[Start of section]

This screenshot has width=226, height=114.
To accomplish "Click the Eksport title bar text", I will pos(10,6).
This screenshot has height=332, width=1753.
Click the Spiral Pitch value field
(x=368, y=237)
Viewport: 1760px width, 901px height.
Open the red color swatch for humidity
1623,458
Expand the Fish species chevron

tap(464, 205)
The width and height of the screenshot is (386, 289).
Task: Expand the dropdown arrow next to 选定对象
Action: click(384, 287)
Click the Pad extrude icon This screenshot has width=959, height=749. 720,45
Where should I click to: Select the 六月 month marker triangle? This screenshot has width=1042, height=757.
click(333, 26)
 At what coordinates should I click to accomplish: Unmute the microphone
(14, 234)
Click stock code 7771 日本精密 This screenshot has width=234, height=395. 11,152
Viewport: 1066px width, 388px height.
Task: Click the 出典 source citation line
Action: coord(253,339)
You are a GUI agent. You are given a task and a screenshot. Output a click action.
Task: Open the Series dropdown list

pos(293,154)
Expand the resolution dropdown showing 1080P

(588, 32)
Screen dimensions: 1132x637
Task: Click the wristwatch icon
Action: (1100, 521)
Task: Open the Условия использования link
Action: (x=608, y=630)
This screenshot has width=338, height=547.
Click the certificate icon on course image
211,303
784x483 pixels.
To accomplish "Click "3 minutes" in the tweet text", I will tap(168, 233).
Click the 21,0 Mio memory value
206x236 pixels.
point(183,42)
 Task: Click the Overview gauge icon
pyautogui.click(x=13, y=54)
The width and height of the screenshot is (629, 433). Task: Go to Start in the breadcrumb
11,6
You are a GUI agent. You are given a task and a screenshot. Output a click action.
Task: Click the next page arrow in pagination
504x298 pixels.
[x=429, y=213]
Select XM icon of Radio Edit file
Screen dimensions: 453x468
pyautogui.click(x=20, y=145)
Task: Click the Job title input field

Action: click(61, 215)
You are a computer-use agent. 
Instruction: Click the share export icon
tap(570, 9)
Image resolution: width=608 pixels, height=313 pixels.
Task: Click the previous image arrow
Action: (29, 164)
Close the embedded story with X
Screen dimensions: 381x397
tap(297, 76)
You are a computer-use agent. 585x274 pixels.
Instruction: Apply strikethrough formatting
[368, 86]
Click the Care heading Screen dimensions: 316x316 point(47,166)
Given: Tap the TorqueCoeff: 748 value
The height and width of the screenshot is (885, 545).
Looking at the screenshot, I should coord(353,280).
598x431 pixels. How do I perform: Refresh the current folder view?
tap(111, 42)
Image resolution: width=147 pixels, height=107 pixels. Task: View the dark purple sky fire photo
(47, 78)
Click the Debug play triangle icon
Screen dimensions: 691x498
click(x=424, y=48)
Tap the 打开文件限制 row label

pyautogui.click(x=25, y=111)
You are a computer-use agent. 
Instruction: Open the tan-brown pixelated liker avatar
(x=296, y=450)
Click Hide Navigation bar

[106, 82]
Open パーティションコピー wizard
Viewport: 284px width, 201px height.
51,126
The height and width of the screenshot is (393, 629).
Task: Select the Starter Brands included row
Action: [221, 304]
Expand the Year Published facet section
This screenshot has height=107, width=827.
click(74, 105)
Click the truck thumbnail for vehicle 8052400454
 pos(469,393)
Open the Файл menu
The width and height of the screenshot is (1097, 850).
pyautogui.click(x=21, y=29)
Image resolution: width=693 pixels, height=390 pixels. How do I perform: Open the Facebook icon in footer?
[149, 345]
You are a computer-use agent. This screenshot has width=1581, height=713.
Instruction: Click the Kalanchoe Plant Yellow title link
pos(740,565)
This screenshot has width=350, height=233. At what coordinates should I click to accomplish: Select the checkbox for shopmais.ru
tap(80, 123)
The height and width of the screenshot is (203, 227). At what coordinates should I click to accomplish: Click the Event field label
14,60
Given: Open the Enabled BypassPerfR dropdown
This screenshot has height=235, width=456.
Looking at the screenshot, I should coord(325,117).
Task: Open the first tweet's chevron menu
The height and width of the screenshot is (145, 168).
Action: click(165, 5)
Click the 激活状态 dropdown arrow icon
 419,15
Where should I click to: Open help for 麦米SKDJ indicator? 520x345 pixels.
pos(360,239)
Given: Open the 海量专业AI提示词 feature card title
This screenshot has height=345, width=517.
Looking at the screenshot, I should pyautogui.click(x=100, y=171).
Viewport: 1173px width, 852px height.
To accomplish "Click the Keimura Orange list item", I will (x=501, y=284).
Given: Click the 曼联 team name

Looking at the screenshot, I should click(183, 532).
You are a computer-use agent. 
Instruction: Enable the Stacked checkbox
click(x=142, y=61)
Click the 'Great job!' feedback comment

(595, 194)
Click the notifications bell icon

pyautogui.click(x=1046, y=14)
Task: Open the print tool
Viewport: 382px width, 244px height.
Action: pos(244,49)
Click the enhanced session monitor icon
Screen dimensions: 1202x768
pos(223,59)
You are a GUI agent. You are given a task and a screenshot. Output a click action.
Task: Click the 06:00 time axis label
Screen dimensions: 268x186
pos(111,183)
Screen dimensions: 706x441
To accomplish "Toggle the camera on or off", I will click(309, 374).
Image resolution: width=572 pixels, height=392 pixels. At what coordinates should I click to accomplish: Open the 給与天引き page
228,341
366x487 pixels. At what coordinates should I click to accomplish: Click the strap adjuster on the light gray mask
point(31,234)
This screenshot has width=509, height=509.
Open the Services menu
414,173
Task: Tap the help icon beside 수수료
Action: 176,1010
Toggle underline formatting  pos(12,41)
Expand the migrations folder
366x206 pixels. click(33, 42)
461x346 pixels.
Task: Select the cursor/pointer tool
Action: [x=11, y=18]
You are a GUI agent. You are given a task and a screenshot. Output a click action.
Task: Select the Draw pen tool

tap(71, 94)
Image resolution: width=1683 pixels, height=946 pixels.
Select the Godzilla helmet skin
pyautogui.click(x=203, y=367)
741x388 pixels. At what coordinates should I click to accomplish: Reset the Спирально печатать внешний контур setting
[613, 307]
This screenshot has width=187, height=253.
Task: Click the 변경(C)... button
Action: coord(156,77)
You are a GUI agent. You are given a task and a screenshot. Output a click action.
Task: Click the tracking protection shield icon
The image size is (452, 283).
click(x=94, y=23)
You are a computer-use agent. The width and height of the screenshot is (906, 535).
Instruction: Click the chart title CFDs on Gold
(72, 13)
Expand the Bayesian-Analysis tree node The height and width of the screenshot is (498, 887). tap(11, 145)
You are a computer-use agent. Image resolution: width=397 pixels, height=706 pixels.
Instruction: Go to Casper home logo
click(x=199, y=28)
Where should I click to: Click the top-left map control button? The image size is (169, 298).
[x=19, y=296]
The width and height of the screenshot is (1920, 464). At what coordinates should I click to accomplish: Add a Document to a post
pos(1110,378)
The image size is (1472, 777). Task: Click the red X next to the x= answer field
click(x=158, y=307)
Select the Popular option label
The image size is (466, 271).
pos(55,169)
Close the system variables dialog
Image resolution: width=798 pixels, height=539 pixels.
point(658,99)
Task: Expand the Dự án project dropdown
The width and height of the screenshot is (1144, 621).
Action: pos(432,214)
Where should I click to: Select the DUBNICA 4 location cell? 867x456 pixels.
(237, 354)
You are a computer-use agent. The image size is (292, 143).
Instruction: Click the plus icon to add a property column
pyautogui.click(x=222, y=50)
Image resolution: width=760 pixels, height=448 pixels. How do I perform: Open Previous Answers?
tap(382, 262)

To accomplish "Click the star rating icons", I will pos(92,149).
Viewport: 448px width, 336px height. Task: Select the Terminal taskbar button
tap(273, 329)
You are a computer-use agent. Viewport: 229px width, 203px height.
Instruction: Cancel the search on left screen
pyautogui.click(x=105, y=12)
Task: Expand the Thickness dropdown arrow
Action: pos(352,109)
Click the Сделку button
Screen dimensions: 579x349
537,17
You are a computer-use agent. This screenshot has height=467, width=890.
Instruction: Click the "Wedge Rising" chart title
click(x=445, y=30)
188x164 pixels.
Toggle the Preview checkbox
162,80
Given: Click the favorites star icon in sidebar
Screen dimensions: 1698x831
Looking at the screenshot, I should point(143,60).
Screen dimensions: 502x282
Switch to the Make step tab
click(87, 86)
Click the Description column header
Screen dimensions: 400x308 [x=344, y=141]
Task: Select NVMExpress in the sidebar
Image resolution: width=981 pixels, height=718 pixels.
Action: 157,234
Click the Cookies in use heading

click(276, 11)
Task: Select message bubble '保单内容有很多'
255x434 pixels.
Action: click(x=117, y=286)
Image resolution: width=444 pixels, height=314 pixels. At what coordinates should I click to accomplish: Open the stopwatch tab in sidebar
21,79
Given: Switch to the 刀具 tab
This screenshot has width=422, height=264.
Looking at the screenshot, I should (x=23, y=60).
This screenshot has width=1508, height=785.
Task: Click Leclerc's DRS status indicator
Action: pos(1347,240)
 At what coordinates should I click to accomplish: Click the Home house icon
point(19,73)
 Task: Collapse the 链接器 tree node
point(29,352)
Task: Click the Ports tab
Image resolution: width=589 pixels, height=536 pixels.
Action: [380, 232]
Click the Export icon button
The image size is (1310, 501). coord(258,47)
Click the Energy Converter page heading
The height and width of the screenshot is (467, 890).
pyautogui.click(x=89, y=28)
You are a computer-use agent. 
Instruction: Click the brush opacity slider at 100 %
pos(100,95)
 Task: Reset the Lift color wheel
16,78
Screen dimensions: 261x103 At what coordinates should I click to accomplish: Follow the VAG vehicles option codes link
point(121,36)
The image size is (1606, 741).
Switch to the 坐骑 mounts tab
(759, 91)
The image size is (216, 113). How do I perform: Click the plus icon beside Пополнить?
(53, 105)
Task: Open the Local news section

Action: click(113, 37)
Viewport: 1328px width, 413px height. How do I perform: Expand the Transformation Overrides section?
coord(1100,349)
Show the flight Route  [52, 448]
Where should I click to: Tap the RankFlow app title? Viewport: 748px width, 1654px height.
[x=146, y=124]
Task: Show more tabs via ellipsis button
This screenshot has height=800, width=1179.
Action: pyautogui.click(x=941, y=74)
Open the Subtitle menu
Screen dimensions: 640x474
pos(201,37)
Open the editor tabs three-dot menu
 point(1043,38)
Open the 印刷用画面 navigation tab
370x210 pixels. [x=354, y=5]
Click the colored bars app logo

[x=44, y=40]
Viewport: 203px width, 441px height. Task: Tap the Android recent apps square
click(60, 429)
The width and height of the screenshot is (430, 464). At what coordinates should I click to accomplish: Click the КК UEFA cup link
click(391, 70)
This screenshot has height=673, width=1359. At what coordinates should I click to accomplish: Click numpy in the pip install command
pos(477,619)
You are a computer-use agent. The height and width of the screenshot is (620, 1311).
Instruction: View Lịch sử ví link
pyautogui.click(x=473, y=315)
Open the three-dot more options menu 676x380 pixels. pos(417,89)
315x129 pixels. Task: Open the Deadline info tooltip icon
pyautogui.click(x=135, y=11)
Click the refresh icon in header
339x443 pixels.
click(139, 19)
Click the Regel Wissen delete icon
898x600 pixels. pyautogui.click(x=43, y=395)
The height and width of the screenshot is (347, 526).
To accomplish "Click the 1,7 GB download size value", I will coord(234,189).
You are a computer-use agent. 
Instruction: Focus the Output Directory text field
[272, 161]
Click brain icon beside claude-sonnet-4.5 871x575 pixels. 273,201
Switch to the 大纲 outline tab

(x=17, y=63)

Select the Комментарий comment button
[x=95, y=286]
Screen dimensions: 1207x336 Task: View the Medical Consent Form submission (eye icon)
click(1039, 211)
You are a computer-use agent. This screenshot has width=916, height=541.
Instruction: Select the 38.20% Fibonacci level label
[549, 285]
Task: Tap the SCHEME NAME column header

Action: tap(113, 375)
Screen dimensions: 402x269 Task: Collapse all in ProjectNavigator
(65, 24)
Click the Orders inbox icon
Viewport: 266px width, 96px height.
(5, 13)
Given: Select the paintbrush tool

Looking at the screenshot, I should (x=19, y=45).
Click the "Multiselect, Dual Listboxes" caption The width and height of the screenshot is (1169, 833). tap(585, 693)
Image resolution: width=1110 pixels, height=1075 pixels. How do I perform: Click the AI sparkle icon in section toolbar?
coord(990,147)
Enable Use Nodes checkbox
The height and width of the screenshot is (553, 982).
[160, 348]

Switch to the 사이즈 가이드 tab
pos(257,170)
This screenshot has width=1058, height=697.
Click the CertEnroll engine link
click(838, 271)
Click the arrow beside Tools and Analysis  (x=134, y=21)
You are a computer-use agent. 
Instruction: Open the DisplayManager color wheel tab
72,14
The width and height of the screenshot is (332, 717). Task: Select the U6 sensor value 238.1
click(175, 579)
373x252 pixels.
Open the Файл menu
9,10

[End of section]

EXERCISE PROMPT.
Check each line of the material for "Analysis". Copy the ones that have it.

THE COMPLETED TASK.
Expand the Bayesian-Analysis tree node The height and width of the screenshot is (498, 887). tap(11, 145)
Click the arrow beside Tools and Analysis  (x=134, y=21)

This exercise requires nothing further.